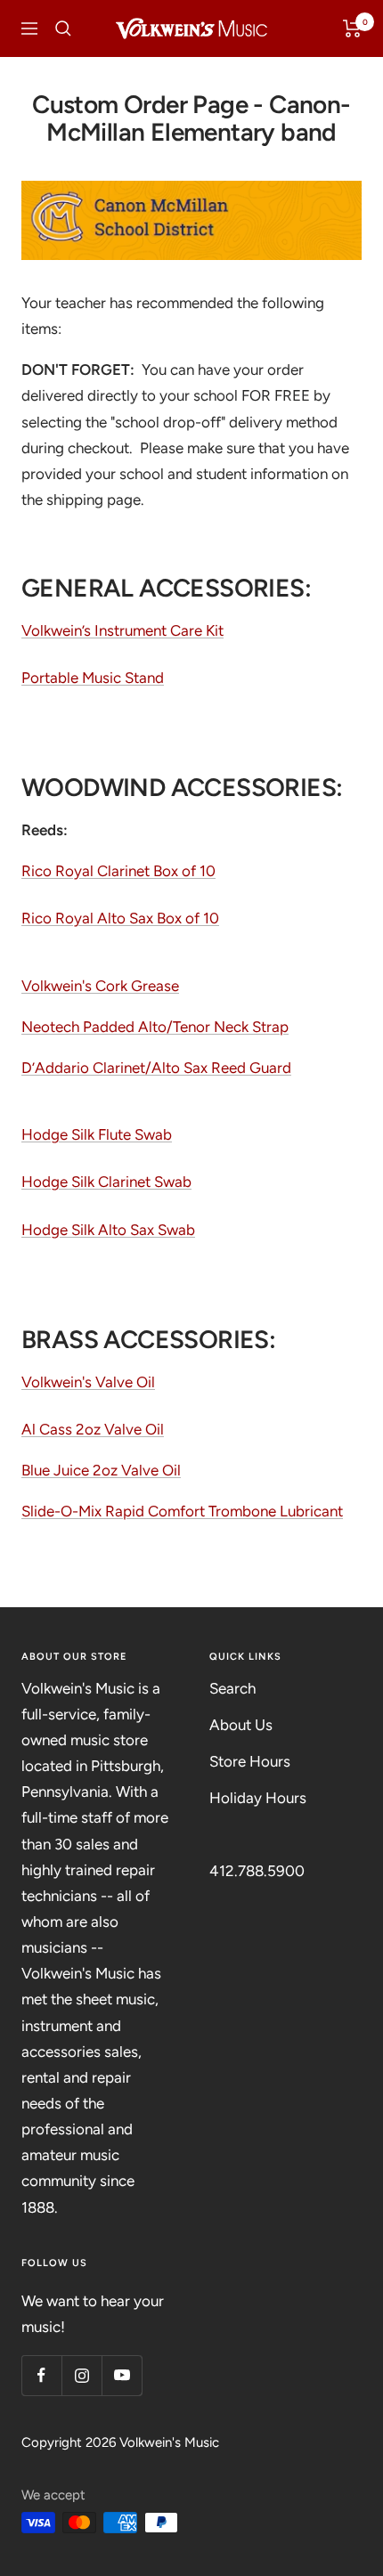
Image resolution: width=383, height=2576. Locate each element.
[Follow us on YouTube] (122, 2375)
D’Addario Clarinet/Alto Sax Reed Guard (156, 1068)
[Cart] (352, 28)
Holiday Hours (257, 1798)
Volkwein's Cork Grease (100, 986)
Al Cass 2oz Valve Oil (92, 1429)
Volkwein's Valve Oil (88, 1382)
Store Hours (249, 1761)
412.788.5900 (257, 1871)
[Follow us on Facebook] (41, 2375)
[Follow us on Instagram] (81, 2375)
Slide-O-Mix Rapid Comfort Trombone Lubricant (182, 1511)
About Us (241, 1725)
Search (232, 1688)
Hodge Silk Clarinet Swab (106, 1181)
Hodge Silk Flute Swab (96, 1134)
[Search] (63, 28)
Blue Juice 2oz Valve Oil (101, 1470)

☆ ☆ ☆ ☆ ☆

§ **TASK DETAILS**:
All of the entries above should be duplicated exactly, except for the pictures.

§ **ANSWER FOR THE TASK**:
Image resolution: width=383, height=2576. Locate each element.
[Follow us on YouTube] (122, 2375)
D’Addario Clarinet/Alto Sax Reed Guard (156, 1068)
[Cart] (352, 28)
Holiday Hours (257, 1798)
Volkwein's Cork Grease (100, 986)
Al Cass 2oz Valve Oil (92, 1429)
Volkwein's Valve Oil (88, 1382)
Store Hours (249, 1761)
412.788.5900 (257, 1871)
[Follow us on Facebook] (41, 2375)
[Follow us on Instagram] (81, 2375)
Slide-O-Mix Rapid Comfort Trombone Lubricant (182, 1511)
About Us (241, 1725)
Search (232, 1688)
Hodge Silk Clarinet Swab (106, 1181)
Hodge Silk Flute Swab (96, 1134)
[Search] (63, 28)
Blue Juice 2oz Valve Oil (101, 1470)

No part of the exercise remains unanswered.